Generated hashes are then sorted into buckets based on the first BUCKBIT bits; the actual number of bytes stored is determined by examining the number of bytes remaining to be processed. Table 1 shows the number of bytes to be stored at each step, subsequent sections explain how the tables values are calculated.
Digits 1 through 8 perform largely the same function and are grouped together. Each step performs two functions; first all pairs of hashes in each bucket are XORed to calculate the next set of collisions over the next RESTBITS. Next, the hashes must be stored in buckets for the following step. In order to calculate the bucket in which to store the hash for the next step, each pair of hashes is XORed, the next bucket ID calculated based on the XOR of the next BUCKBIT bits. Bit usage at each step is shown in figure 1.
Digit 9 is the final step in producing candidate Equihash solutions. First pairs with collisions on the last RESTBITS are found. Next, collisions on the last DIGITBITS of each pair are found, if the final set of DIGITBIT collisions are found to be 0 a candidate solution has been found. Each candidate solution is then processed to ensure it meets all remaining Equihash conditions; as these conditions have not changed with the parameter change they will not be covered in depth within this document. The steps to process candidate solutions are largely unchanged from the original Tromp solver, though hash byte lengths have change the number of bytes processed in each validation step.
One minor change to the validation procedure is in the final step verifying byte 27; as only the leading 2 bits are included in the calculation bit shift operations are used to isolate these bits while the remaining 6 bits are discarded.
Each step must process of portion of the hash; DIGITBITS bits long. Due to the asymmetry in processing of the 210,9 parameters, the bits to process in each step must be calculated individually. Figure 1 shows the bits to be processed at each step. The prevbo parameter within the implementation tracks the starting byte to process at each step; thus following figure 1 the appropriate bitshift operations are applied to isolate and XOR DIGITBITS at each step.

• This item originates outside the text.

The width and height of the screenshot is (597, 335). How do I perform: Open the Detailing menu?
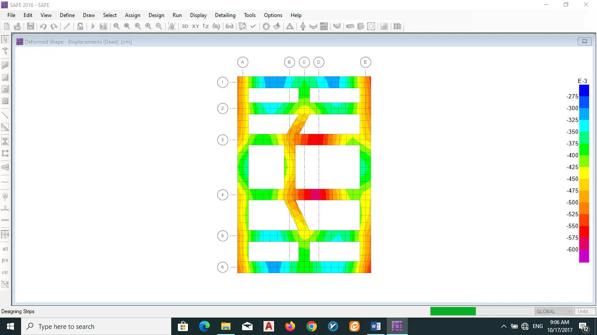coord(225,15)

Figure 1. Bit shift operations.
In order to reduce the total amount of memory used the Equihash solver attempts to minimise the number of bytes stored at each step, excluding bytes processed in previous steps. Stored hashes are reduced in chunks of 4 bytes.
The number of bytes remaining to be processed is shown in table 1, the hash bytes values at may be calculated by subtracting the total number of bytes processed after that step from the total length of the hashed bytes.
Eg. Calculating Hash bytes for digit 1
Referring to figure 1 the total number of bytes processed after digit 1 is 4; following the calculation 27-4= 23 bytes.
Table 1
| Digit | Hash bytes |
|---|---|
| 0 | 26 |
| 1 | 23 |
| 2 | 20 |
| 3 | 18 |
| 4 | 15 |
| 5 | 13 |
| 6 | 10 |
| 7 | 7 |
| 8 | 5 |
| 9 | 0 |
As with existing Equihash implementations the format of the solutions generated is an array of 2k integers representing the indices of the solution hashes. Solutions are encoded using the I2BS (Integer to Bit String) as with existing Equihash implementations however the increased size of the solution index also results in an increase in the encoded solution size. Existing implementations use 21 bits (2k+1 possible index values) when representing each solution index saving 11 bits at each encoded integer ultimately resulting in an encoded size of 1344 bytes. The AION implementation also uses the I2BS encoding however 22 bits must be used to represent each integer, saving 10 bits per integer and resulting in an encoded solution size of 1408 bytes. The actual conversion process follows the existing Equihash solution conversion process and is not covered in detail within this document.
N = 210
K = 9
Personalization: "AION0PoW" + N + K (N & K in little endian byte order)
DIGITBITS = 21
BUCKBITS = 14
RESTBITS = 7
Header Length = 496 bytes
Nonce Length = 32 bytes (Little endian byte order)
Encoded Solution size: 1408 bytes